Stored records:
· · · ·

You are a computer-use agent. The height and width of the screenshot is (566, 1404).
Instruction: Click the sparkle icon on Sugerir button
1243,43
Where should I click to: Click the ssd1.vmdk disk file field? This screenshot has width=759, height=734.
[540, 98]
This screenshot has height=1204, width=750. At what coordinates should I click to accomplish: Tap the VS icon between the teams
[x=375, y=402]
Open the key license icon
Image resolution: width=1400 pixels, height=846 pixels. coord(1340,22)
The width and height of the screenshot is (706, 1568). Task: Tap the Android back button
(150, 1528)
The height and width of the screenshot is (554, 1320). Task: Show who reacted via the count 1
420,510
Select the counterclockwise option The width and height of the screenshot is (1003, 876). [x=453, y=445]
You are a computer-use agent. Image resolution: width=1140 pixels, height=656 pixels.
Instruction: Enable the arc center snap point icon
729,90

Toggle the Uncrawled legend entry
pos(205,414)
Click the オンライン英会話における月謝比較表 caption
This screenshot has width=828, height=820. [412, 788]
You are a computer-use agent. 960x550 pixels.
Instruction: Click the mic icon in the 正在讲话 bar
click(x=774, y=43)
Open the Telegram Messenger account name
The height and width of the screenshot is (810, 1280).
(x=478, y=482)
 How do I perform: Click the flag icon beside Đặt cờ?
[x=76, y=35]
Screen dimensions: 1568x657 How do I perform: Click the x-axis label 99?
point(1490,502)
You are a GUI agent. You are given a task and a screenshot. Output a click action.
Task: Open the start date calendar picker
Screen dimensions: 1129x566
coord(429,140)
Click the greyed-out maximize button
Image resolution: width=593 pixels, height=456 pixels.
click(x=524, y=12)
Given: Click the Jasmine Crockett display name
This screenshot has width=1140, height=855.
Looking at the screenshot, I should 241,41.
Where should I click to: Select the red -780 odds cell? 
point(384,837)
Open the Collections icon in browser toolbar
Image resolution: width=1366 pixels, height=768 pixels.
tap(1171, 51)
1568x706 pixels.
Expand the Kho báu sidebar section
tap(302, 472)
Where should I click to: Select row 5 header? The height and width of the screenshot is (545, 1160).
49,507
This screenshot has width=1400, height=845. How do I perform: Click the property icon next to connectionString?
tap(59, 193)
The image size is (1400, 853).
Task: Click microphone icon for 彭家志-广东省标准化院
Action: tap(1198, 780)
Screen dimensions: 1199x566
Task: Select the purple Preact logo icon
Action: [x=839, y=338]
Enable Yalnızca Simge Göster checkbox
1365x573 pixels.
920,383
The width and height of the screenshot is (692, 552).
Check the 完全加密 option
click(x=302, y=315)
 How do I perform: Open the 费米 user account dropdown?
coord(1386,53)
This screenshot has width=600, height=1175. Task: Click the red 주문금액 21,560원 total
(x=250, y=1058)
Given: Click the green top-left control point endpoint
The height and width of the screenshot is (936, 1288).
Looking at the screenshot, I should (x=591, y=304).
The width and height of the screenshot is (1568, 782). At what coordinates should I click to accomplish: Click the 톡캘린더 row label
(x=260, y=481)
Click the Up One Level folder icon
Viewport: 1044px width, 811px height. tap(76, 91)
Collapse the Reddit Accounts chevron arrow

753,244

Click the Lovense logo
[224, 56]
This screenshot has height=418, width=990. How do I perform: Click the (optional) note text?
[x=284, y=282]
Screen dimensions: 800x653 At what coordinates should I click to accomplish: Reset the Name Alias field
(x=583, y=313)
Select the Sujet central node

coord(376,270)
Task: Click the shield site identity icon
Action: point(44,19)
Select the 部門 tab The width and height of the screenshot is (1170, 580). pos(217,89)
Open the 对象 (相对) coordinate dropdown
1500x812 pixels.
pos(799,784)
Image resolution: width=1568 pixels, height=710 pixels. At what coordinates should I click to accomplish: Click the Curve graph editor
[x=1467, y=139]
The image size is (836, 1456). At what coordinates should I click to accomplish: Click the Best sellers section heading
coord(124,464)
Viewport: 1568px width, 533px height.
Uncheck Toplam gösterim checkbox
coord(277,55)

· · · ·

EXERCISE DIRECTIONS. Return each line of the data that contains the string "agent".

RESULT OF THE TASK.
You are a computer-use agent. The height and width of the screenshot is (566, 1404).
You are a computer-use agent. Image resolution: width=1140 pixels, height=656 pixels.
You are a computer-use agent. 960x550 pixels.
You are a GUI agent. You are given a task and a screenshot. Output a click action.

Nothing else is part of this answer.